There was the cool response of Vladimir Putin, whose ministers announced drastic cuts in government spending — except for defense. Russia’s proxy forces in eastern Ukraine meanwhile launched a new offensive.
And there was the energetic engagement by Iran’s foreign minister in negotiations on a nuclear deal that would lead to a lifting of U.N. sanctions. This followed an argument back in Tehran between the country’s president and its supreme leader about whether Iran should pursue an opening to the world or a warlike “resistance economy.”
Those snapshots fairly reflected the betting in Washington about the likely consequences of a sustained drop in oil prices for Venezuela, Russia and Iran, three troublesome nations that depend on energy exports for anywhere between 68 percent and 95 percent of their external revenue. Venezuela appears on the edge of a political chasm. Putin will try to fend off domestic upheaval with more foreign aggression. And Iran will make a fateful choice between forging a lifeline to the United States and Europe and consciously embracing isolation and harsh austerity.
Other countries, of course, will be hurt by the loss of oil revenue. But these three stand out for the way high-priced oil has bloated their geopolitical ambitions and financed their rogue behavior. Putin, attempting to reconstruct Moscow’s Soviet empire, has launched two military invasions of neighbors in six years. Iran, seeking hegemony in the Middle East, is fighting expensive wars in Iraq and Syria even while it builds the infrastructure necessary to produce nuclear weapons. Venezuela’s hopes of creating an anti-American bloc in Latin America have prompted it to deliver 200,000 barrels a day of heavily subsidized oil to 13 countries, including Cuba.
As revenue precipitously drops, the biggest blowback is to be found in Caracas, where lines eight hours long stretch outside state grocery stores for disappearing supplies of food and other basic commodities. With only $20 billion left in its reserves, and $50 billion in debt to China alone, Venezuela appears headed toward a choice between abandoning its oil giveaways and defaulting on its debts, or starving its own population to the point of revolt.
A recent analysis by Moody’s concluded that the Maduro government will be unable to pay for basic imports and its debts almost regardless of what it does. With Maduro’s approval rating in the 20s and the opposition preparing another mobilization, it’s no wonder Venezuelans are remembering past coup plots and popular revolts — and preparing for the worst.
The mood in Moscow appears more resigned: With substantial support from Russians and hundreds of billions still in his country’s reserves, Putin is relatively well positioned to weather a bad year. Still, the living standards of millions of state employees, including teachers and health-care workers, will plummet under the budget cuts announced last week, while regional governments — including volatile ones in the Caucasus — will be starved of funds.

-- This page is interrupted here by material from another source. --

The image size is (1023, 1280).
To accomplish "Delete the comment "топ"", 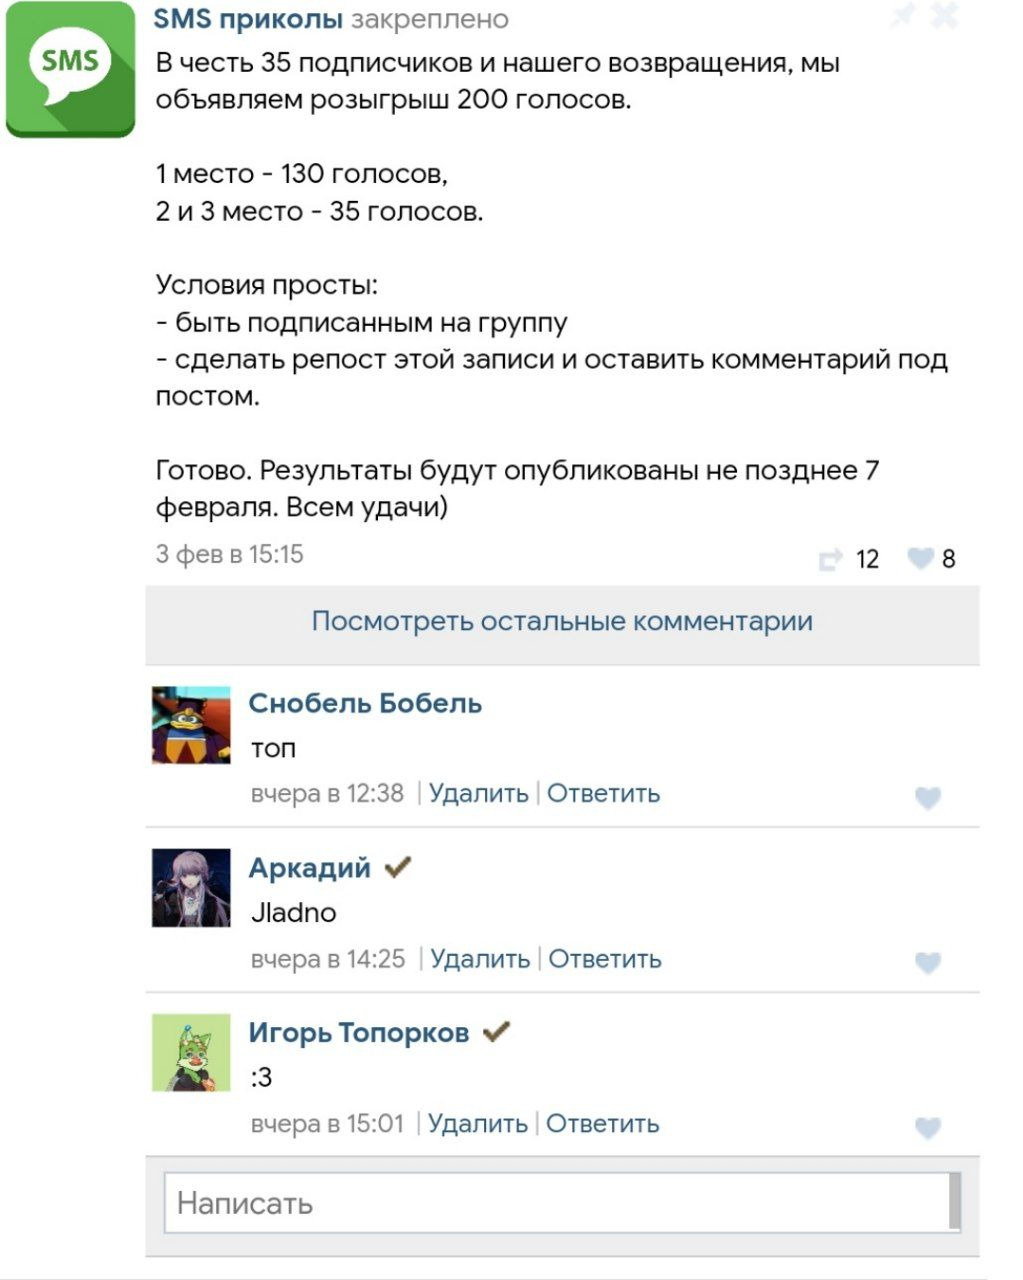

That’s why it’s significant that the military is exempted from the austerity plan. Western observers take it almost as a given that Putin will use nationalism to deflect the pressure of domestic economic discontent, which probably means more fighting in Ukraine and maybe elsewhere in Eurasia. The alternative, a peace settlement that eases Western sanctions, would require Putin to abandon his ambition of bringing Ukraine back under the Kremlin’s dominion — a concession that might be more dangerous to his regime than the coming recession.
The most intriguing response to the oil price crisis will be that of Iran. A Jan. 4 speech by President Hassan Rouhani laid out one side of the argument among the leadership: Iran’s economy, he said, “cannot develop in isolation from the rest of the world.” Hence the seemingly heightened seriousness of Foreign Minister Mohammad Javad Zarif, who held extra sessions of talks on a nuclear deal with Secretary of State John Kerry in Geneva last week.
An answer to Rouhani, however, came days later from Supreme Leader Ali Khamenei, who argued that the West could not be trusted to lift sanctions and that Iran could thrive under an autarchic “resistance economy.” Perhaps a few months of austerity, and its domestic effects, will change Khamenei’s mind. Either way, Iran’s response to the oil crisis will shape this year’s events across the Middle East.